月、火曜日と仕事で長野県の鬼無里(きなさ)に行って来た。小さな村で鉄道からも離れているために人も少ないが、そのぶん昔の面影を残している。鬼無里の辺りには「青鬼(あおに)」と呼ばれる地区や、鬼にまつわる伝説などもいくつか残っているが、鬼無里の名前の由来が知られたものだろうか。

「むかし、天武天皇は信濃遷都を計画し、三野王(みぬのおう)、小錦下釆女臣筑羅(うねめのおみつくら)らを信濃に遣わした。使者は信州各地を巡視して候補地を探し、水内(みのち)の水無瀬(みなせ)こそふさわしいとなった。
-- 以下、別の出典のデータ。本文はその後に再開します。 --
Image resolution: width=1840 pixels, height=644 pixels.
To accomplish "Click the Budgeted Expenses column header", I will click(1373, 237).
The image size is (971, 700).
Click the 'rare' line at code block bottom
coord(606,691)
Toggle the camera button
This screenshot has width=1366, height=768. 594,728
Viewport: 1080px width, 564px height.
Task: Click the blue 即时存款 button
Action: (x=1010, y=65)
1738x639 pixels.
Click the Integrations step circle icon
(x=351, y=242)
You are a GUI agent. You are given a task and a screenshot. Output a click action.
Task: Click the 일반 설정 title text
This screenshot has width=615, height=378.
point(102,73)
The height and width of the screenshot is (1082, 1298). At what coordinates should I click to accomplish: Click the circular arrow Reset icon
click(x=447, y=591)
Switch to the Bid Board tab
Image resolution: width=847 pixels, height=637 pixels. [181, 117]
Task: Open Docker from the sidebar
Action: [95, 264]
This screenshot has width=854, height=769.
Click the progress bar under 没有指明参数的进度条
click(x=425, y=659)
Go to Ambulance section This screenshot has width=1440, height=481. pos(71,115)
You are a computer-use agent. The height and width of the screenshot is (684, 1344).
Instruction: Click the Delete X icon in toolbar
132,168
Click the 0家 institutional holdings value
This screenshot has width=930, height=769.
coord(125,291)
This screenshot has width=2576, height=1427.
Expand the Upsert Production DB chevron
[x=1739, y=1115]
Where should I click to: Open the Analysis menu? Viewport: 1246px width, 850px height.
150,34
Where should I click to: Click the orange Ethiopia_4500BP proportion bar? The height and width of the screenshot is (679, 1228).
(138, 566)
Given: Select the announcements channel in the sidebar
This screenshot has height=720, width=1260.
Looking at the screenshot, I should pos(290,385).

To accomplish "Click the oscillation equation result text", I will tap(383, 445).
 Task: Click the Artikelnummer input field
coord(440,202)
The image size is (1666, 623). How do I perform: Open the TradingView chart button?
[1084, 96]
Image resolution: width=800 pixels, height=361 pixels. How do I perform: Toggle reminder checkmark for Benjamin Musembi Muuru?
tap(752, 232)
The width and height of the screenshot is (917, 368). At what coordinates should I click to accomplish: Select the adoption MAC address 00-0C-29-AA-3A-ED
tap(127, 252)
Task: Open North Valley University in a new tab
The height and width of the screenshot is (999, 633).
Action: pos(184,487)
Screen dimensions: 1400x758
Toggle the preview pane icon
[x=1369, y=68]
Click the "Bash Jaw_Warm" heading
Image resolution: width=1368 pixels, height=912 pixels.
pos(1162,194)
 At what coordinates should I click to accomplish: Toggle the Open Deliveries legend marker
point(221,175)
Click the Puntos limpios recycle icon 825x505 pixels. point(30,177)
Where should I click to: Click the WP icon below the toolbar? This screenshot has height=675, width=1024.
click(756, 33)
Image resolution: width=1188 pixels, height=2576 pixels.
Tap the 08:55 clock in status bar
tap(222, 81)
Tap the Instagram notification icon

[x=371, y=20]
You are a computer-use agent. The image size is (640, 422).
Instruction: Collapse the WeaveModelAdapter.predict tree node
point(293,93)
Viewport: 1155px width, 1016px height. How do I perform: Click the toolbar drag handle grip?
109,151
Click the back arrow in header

これを知った土着の鬼どもは大いにあわて、『都など出来たら棲み家がなくなる。都が出来ぬよう、山を築いて邪魔しよう』と、一夜で山を築いた。鬼を憎んだ天皇は、阿部比羅夫(あべのひらふ)に命じて、鬼どもを退治させ、このときからこの山里に鬼はいなくなり、鬼無里と呼ばれるようになった」。


安曇野には道祖神や野仏の類いが多いと言うが、鬼無里も負けず劣らず道祖神が多く、道が分かれるところにはことごとく道祖神が置かれている。


「伝説の谷」と呼ばれる頂で、ちょうど太陽が雲の切れ間から光の帯を下ろして来た。


この辺りではちょうど稲刈りのシーズンだった。


何もないところだが、早朝の朝日は深い山並みを照らして美しかった。